Spring AMQP StatefulRetryOperationsInterceptor + cluster = RetryCacheCapacityExceededException

In last few months I had a chance to develop quite complex distributed system, driven by push notifications from Google Calendar. I decided to use Spring AMQP backed by RabbitMQ broker. Due to scaling and high availability requirements main backend service and broker was deployed to multiple servers.

Spring AMQP is very nice library which facilitates building message driven applications. As with most distributed systems, I had to deal with transient issues like: DNS resolution problems, network timeouts, transactions failed due to optimistic locking and so on. If you make your processing idempotent, retries are very efficient way of dealing with this kind of problems.

> **Things to do**
1. List every transient issue that the Spring AMQP excerpt names as an example.
2. Reproduce the Spring AMQP excerpt word for word, starting at "Spring AMQP StatefulRetryOperationsInterceptor" and ending at "to multiple servers.".

> **Supplied material**
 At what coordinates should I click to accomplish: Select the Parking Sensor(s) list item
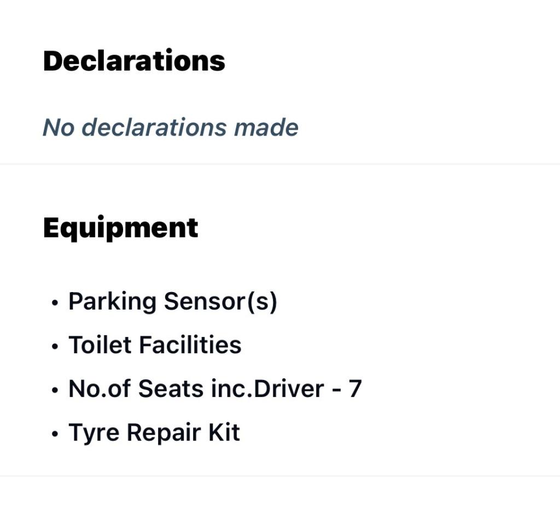[172, 301]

> **Outputs in order**
1.
- DNS resolution problems
- Network timeouts
- Transactions failed due to optimistic locking

2.
Spring AMQP StatefulRetryOperationsInterceptor + cluster = RetryCacheCapacityExceededException

In last few months I had a chance to develop quite complex distributed system, driven by push notifications from Google Calendar. I decided to use Spring AMQP backed by RabbitMQ broker. Due to scaling and high availability requirements main backend service and broker was deployed to multiple servers.